=== Begin Enclosure ===

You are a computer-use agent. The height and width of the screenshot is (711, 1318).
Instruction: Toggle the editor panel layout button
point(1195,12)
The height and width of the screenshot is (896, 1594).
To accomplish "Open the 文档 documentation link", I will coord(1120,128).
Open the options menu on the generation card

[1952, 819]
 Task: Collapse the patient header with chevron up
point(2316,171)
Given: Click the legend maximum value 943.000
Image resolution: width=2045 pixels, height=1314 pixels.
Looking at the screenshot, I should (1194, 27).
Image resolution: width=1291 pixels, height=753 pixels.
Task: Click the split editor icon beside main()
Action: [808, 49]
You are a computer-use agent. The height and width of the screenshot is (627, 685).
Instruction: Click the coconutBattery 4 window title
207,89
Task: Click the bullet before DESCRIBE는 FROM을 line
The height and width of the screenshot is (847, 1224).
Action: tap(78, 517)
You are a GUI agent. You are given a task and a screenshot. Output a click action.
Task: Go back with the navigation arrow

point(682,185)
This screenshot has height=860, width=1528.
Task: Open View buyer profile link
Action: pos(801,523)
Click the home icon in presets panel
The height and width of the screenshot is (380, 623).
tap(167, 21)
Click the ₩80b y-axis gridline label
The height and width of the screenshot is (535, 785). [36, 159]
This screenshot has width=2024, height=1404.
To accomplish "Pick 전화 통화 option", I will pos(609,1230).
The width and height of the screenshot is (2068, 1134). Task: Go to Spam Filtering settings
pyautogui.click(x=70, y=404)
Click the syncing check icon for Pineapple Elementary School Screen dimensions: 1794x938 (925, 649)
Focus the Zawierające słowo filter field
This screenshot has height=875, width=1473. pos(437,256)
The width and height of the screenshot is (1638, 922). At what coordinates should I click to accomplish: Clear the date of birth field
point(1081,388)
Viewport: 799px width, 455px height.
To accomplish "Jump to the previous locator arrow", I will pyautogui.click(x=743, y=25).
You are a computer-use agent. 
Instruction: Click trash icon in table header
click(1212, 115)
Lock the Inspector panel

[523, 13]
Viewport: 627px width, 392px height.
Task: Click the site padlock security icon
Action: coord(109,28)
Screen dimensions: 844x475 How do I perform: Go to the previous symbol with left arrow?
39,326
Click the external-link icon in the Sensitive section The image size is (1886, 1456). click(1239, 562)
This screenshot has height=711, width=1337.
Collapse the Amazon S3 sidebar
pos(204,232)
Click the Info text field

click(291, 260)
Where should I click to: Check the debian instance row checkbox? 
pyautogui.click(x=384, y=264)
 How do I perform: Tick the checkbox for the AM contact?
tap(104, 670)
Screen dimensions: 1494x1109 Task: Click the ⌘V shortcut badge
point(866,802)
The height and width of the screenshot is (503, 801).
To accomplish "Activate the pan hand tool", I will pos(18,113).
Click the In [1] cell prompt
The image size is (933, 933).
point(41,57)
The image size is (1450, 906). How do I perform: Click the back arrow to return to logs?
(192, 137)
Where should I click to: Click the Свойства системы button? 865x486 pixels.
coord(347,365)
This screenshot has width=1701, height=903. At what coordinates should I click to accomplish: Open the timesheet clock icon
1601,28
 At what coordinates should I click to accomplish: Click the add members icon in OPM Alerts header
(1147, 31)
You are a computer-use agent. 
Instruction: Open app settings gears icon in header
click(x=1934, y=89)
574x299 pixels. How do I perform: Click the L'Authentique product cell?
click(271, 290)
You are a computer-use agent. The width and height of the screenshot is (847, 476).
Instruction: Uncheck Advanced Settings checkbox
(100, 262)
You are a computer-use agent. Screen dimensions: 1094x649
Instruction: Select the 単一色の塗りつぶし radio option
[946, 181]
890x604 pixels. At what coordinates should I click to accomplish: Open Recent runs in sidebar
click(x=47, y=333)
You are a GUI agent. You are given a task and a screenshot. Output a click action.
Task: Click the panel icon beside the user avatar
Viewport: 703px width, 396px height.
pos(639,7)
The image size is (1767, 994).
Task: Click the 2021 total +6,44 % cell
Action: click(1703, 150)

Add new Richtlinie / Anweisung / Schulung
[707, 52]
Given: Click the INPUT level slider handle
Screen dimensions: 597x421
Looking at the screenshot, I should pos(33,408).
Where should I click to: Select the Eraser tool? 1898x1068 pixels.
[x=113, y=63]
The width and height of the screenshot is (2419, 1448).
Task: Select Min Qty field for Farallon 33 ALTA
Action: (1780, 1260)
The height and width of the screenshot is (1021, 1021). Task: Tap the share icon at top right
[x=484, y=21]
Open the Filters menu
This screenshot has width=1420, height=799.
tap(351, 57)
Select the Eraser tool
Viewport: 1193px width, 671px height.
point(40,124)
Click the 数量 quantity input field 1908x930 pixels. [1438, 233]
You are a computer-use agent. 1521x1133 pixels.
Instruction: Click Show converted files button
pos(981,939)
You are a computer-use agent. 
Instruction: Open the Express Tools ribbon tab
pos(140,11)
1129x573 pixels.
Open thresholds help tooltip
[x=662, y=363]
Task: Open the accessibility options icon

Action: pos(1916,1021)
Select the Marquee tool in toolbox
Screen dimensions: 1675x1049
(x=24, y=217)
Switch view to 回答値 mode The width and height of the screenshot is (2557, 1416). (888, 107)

=== End Enclosure ===

▸ REQUIRED WORK
Each line in the listing is to be returned exactly.

▸ EXERCISE RESULT
You are a computer-use agent. The height and width of the screenshot is (711, 1318).
Instruction: Toggle the editor panel layout button
point(1195,12)
The height and width of the screenshot is (896, 1594).
To accomplish "Open the 文档 documentation link", I will coord(1120,128).
Open the options menu on the generation card

[1952, 819]
 Task: Collapse the patient header with chevron up
point(2316,171)
Given: Click the legend maximum value 943.000
Image resolution: width=2045 pixels, height=1314 pixels.
Looking at the screenshot, I should (1194, 27).
Image resolution: width=1291 pixels, height=753 pixels.
Task: Click the split editor icon beside main()
Action: [808, 49]
You are a computer-use agent. The height and width of the screenshot is (627, 685).
Instruction: Click the coconutBattery 4 window title
207,89
Task: Click the bullet before DESCRIBE는 FROM을 line
The height and width of the screenshot is (847, 1224).
Action: tap(78, 517)
You are a GUI agent. You are given a task and a screenshot. Output a click action.
Task: Go back with the navigation arrow

point(682,185)
This screenshot has height=860, width=1528.
Task: Open View buyer profile link
Action: pos(801,523)
Click the home icon in presets panel
The height and width of the screenshot is (380, 623).
tap(167, 21)
Click the ₩80b y-axis gridline label
The height and width of the screenshot is (535, 785). [36, 159]
This screenshot has width=2024, height=1404.
To accomplish "Pick 전화 통화 option", I will pos(609,1230).
The width and height of the screenshot is (2068, 1134). Task: Go to Spam Filtering settings
pyautogui.click(x=70, y=404)
Click the syncing check icon for Pineapple Elementary School Screen dimensions: 1794x938 (925, 649)
Focus the Zawierające słowo filter field
This screenshot has height=875, width=1473. pos(437,256)
The width and height of the screenshot is (1638, 922). At what coordinates should I click to accomplish: Clear the date of birth field
point(1081,388)
Viewport: 799px width, 455px height.
To accomplish "Jump to the previous locator arrow", I will pyautogui.click(x=743, y=25).
You are a computer-use agent. 
Instruction: Click trash icon in table header
click(1212, 115)
Lock the Inspector panel

[523, 13]
Viewport: 627px width, 392px height.
Task: Click the site padlock security icon
Action: coord(109,28)
Screen dimensions: 844x475 How do I perform: Go to the previous symbol with left arrow?
39,326
Click the external-link icon in the Sensitive section The image size is (1886, 1456). click(1239, 562)
This screenshot has height=711, width=1337.
Collapse the Amazon S3 sidebar
pos(204,232)
Click the Info text field

click(291, 260)
Where should I click to: Check the debian instance row checkbox? 
pyautogui.click(x=384, y=264)
 How do I perform: Tick the checkbox for the AM contact?
tap(104, 670)
Screen dimensions: 1494x1109 Task: Click the ⌘V shortcut badge
point(866,802)
The height and width of the screenshot is (503, 801).
To accomplish "Activate the pan hand tool", I will pos(18,113).
Click the In [1] cell prompt
The image size is (933, 933).
point(41,57)
The image size is (1450, 906). How do I perform: Click the back arrow to return to logs?
(192, 137)
Where should I click to: Click the Свойства системы button? 865x486 pixels.
coord(347,365)
This screenshot has width=1701, height=903. At what coordinates should I click to accomplish: Open the timesheet clock icon
1601,28
 At what coordinates should I click to accomplish: Click the add members icon in OPM Alerts header
(1147, 31)
You are a computer-use agent. 
Instruction: Open app settings gears icon in header
click(x=1934, y=89)
574x299 pixels. How do I perform: Click the L'Authentique product cell?
click(271, 290)
You are a computer-use agent. The width and height of the screenshot is (847, 476).
Instruction: Uncheck Advanced Settings checkbox
(100, 262)
You are a computer-use agent. Screen dimensions: 1094x649
Instruction: Select the 単一色の塗りつぶし radio option
[946, 181]
890x604 pixels. At what coordinates should I click to accomplish: Open Recent runs in sidebar
click(x=47, y=333)
You are a GUI agent. You are given a task and a screenshot. Output a click action.
Task: Click the panel icon beside the user avatar
Viewport: 703px width, 396px height.
pos(639,7)
The image size is (1767, 994).
Task: Click the 2021 total +6,44 % cell
Action: click(1703, 150)

Add new Richtlinie / Anweisung / Schulung
[707, 52]
Given: Click the INPUT level slider handle
Screen dimensions: 597x421
Looking at the screenshot, I should pos(33,408).
Where should I click to: Select the Eraser tool? 1898x1068 pixels.
[x=113, y=63]
The width and height of the screenshot is (2419, 1448).
Task: Select Min Qty field for Farallon 33 ALTA
Action: (1780, 1260)
The height and width of the screenshot is (1021, 1021). Task: Tap the share icon at top right
[x=484, y=21]
Open the Filters menu
This screenshot has width=1420, height=799.
tap(351, 57)
Select the Eraser tool
Viewport: 1193px width, 671px height.
point(40,124)
Click the 数量 quantity input field 1908x930 pixels. [1438, 233]
You are a computer-use agent. 1521x1133 pixels.
Instruction: Click Show converted files button
pos(981,939)
You are a computer-use agent. 
Instruction: Open the Express Tools ribbon tab
pos(140,11)
1129x573 pixels.
Open thresholds help tooltip
[x=662, y=363]
Task: Open the accessibility options icon

Action: pos(1916,1021)
Select the Marquee tool in toolbox
Screen dimensions: 1675x1049
(x=24, y=217)
Switch view to 回答値 mode The width and height of the screenshot is (2557, 1416). (888, 107)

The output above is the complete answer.